To Rep. Andy Barr (R-Ky.), the CFPB is filled with overzealous regulators intent on stifling choice and competition.
Those vastly differing views of the CFPB were presented on Tuesday to attendees of CUNA’s Governmental Affairs Conference.
Speaking first, Cordray said he knows credit unions were not the culprits in the recent financial crisis.
As a result, credit union officials have argued that they should be exempt from CFPB oversight. Cordray said while Congress gave the agency some exemption authority, a blanket exemption for credit unions would fly in the face of congressional intent.
Cordray said skeptics had predicted the CFPB’s Qualified Mortgage rule would decrease the number of mortgages approved. The opposite has been the case, he said, adding that credit unions originated 39% more mortgage loans during the first nine months of 2015 than in the same period of 2014.
Cordray also said the board has been responsive to credit union objections over some agency rules. For instance, he said, the board broadened the definition of rural areas in deciding where financial institutions fit. He said Congress wanted the definition even broader and passed legislation last year to include even more credit unions in that definition.
The debacle over the definition of rural represents much of what is wrong with the CFPB, Barr said during his speech.
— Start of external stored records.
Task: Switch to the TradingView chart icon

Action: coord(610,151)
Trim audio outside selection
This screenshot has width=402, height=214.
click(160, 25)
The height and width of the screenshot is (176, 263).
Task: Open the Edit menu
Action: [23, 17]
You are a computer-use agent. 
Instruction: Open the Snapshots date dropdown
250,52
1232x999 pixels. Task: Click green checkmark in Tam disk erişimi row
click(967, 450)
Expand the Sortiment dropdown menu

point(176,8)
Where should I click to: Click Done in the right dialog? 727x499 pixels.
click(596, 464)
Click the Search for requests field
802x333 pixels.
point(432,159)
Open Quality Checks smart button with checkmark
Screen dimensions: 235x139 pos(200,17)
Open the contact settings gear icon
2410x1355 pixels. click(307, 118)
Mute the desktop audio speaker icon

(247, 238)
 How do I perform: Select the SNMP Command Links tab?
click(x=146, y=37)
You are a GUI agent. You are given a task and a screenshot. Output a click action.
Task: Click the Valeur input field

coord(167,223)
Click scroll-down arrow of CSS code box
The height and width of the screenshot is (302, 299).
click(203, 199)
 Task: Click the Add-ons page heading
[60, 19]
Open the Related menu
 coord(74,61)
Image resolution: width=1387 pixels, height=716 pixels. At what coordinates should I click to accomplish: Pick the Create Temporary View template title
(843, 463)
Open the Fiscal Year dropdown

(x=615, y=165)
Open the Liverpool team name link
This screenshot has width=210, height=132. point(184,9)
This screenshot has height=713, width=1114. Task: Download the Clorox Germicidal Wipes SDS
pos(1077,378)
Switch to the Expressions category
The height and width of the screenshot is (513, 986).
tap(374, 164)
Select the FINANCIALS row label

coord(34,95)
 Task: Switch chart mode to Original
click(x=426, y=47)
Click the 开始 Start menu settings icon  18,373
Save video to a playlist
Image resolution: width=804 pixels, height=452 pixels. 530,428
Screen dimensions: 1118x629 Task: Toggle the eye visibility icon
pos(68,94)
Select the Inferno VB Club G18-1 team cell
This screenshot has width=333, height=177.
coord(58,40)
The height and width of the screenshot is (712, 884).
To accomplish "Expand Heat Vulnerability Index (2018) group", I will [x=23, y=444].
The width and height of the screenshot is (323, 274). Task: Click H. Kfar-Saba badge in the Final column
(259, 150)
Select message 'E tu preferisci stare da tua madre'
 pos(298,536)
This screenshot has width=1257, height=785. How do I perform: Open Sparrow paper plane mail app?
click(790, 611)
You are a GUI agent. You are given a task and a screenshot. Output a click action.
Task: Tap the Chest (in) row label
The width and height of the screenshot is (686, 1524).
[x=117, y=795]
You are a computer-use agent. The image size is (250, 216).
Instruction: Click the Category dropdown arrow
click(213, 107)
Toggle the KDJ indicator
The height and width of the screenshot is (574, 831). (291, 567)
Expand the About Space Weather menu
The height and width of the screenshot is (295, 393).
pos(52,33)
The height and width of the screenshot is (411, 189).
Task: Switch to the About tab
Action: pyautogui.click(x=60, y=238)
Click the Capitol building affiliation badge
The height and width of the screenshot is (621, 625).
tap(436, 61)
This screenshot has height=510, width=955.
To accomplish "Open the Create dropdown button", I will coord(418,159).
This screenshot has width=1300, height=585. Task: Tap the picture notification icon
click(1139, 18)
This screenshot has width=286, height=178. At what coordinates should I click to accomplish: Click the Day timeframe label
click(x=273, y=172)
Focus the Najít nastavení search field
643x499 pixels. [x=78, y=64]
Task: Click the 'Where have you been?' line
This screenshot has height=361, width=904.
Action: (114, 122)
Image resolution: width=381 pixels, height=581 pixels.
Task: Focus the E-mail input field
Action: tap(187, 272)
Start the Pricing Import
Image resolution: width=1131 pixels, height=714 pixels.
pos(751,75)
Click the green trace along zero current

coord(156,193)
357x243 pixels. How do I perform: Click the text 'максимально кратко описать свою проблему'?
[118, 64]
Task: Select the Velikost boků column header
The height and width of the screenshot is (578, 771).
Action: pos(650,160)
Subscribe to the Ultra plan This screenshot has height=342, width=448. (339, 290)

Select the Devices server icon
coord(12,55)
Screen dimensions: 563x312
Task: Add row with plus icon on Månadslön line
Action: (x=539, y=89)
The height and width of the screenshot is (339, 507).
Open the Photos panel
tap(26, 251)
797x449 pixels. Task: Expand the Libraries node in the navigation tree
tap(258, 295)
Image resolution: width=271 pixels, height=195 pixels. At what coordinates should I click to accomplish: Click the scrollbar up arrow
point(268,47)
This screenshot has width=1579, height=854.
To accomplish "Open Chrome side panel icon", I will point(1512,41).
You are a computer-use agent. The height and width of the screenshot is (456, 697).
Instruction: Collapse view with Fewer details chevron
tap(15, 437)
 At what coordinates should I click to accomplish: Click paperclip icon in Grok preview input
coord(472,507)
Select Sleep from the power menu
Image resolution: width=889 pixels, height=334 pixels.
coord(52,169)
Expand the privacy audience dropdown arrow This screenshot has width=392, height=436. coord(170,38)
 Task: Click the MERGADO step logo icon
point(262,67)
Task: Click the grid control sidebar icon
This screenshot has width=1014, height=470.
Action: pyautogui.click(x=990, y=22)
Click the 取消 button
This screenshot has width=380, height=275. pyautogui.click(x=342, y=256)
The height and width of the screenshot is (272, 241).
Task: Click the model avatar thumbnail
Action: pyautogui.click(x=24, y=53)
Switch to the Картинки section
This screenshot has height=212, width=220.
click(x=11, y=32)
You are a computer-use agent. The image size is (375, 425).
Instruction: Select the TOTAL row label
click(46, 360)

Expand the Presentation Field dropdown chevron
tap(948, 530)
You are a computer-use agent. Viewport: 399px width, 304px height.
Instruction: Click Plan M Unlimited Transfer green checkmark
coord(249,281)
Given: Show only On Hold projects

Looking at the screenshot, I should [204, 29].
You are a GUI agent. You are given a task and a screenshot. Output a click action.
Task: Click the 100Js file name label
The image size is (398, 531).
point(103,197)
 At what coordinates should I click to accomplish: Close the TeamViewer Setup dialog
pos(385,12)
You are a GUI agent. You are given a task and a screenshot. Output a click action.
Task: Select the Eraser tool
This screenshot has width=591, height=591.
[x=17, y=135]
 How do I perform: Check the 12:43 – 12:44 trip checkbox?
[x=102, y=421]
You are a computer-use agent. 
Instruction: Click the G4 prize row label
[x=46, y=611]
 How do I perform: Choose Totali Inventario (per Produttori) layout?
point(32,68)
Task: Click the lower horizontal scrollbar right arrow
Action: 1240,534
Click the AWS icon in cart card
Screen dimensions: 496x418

He said one of the most rural counties in Kentucky would not have been classified as rural under the agency’s original defitions.
“This bureau is everything that’s wrong with the Dodd-Frank Act and it should be a primary target,” Barr, a member of the House Financial Services Committee, said.
He also took aim at the CFPB’s budget, saying that while the agency is funded by an allocation from the Federal Reserve, officials at that agency are not aware how the CFPB spends its money.
“We don’t have control over this agency,” Barr said.
Barr leveled similar criticism at the NCUA, saying that the agency increased its spending in eight consecutive fiscal years.